Reproduce word for word the passage from the news story about the Southrey family's Halloween costumes, beginning with the words containing "Brian Southrey set" and ending with "looking after Brian.".

» **Selected extract**:

----

GALLOWAY TOWNSHIP, N.J. (CBS) – A mother and father in South Jersey are determined to keep life as normal as possible during Halloween, despite a medical issue that leaves one of their children unable to talk or walk.
Brian and Alexandra Southrey of Galloway Township says no matter what the issue is, nothing can break apart their family bond.
Their son, Brian Southrey Jr., suffers from an endocrine disorder. He is unable to talk or walk due to the disorder and other medical issues.
A misdiagnosis caused him to stop breathing twice, once at 7 weeks old, another time at 9 weeks.
CBS3 caught up with the Southrey Family back in 2016 when Alexandra Southrey and a Galloway Township police officer were in the right place at the right time.
Officer Kevin Jorgensen was nearby when the 911 call came in and helped revive young Brian alongside his mother—both were trained to perform CPR.
Months later, as Halloween approached, Brian Southrey wanted to make the event special for Brian Jr. and his daughter, Ava.
“The bond that our whole family has…just because he can’t walk doesn’t mean he can’t participate,” said Southrey, who set out to build an X-Wing to tie in Star Wars-themed costumes for both kids.
Ava wanted to be Princess Lea and young Brian, who will turn 3 years old this December, donned his Luke Skywalker outfit that Halloween in 2016.
“It ended up being a pretty big hit. People said, ‘What are you gonna do next year?’” said Southrey.
So Southrey set out to top last year’s theme with their take on Captain America and Wonder Woman—building a tank made out of cardboard to fit both kids.
Southrey says his family kept getting recognized, winning at least three Halloween contests in Galloway, but it’s not the reason he does it.
“Not everyone’s lives are perfect — you always got to look through the bright side of things to get through life,” he says.
Alexandra Southrey says it’s all about doing things together.
“It’s just instinctual for him. This is our family, we do things together. How are we going to make sure we do things together,” she says.
So as 2018 rolled around, the ideas started brewing.
“I wanna be a pirate for Halloween,” said 7-year-old Ava.
Brian Southrey set out on a quest to create the perfect ship to hold both of his young pirates this year.
And, he made just that, out of old playground materials from a friend’s backyard.
“I looked at it – it was the perfect shape of a ship hull,” he said.
Children’s Hospital of Philadelphia is now looking after Brian.
“He’s doing really well,” says Alexandra Southrey. “He himself has just proved that he really defied the odds after coding twice.”
“The issues that he’s had has brought our family together,” says Brian Southrey.

----

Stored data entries

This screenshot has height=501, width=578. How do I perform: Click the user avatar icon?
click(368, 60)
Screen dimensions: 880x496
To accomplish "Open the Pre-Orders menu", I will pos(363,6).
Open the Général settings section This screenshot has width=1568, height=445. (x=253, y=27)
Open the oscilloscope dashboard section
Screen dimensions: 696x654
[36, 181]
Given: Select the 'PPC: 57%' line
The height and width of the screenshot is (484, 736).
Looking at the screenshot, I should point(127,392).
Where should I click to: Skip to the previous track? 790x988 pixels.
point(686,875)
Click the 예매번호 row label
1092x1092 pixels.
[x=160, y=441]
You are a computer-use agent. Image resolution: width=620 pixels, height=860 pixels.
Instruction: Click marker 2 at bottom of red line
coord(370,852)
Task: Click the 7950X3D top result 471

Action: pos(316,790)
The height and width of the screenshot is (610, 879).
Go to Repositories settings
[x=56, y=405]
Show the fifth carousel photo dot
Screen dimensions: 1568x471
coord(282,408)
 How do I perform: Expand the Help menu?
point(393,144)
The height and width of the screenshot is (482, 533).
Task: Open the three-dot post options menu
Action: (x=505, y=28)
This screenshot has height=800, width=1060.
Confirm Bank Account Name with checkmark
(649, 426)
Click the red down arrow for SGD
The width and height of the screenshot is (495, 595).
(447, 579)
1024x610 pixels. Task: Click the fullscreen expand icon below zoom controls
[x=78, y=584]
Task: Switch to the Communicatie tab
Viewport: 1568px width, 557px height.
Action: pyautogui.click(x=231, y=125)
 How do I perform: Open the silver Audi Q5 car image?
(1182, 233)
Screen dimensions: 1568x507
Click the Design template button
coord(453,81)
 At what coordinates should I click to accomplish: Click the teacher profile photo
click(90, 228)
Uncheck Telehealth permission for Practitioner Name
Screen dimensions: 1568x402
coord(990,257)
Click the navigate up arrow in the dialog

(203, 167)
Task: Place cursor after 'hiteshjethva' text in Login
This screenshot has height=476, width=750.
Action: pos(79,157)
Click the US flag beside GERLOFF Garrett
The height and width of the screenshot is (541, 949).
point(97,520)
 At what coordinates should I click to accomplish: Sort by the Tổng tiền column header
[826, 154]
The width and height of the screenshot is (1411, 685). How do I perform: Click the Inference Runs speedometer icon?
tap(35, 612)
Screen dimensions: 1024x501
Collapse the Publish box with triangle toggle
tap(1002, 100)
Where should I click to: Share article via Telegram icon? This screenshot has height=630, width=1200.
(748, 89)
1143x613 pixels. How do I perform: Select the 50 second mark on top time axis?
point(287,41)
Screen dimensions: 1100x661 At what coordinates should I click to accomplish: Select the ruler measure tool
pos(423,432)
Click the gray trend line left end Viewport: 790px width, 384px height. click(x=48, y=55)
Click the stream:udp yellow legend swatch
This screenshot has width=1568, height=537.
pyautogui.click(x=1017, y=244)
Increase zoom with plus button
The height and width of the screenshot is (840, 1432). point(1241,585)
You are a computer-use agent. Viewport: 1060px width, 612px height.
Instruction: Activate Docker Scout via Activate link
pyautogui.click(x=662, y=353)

----

» **Your solution**:
Brian Southrey set out on a quest to create the perfect ship to hold both of his young pirates this year.
And, he made just that, out of old playground materials from a friend’s backyard.
“I looked at it – it was the perfect shape of a ship hull,” he said.
Children’s Hospital of Philadelphia is now looking after Brian.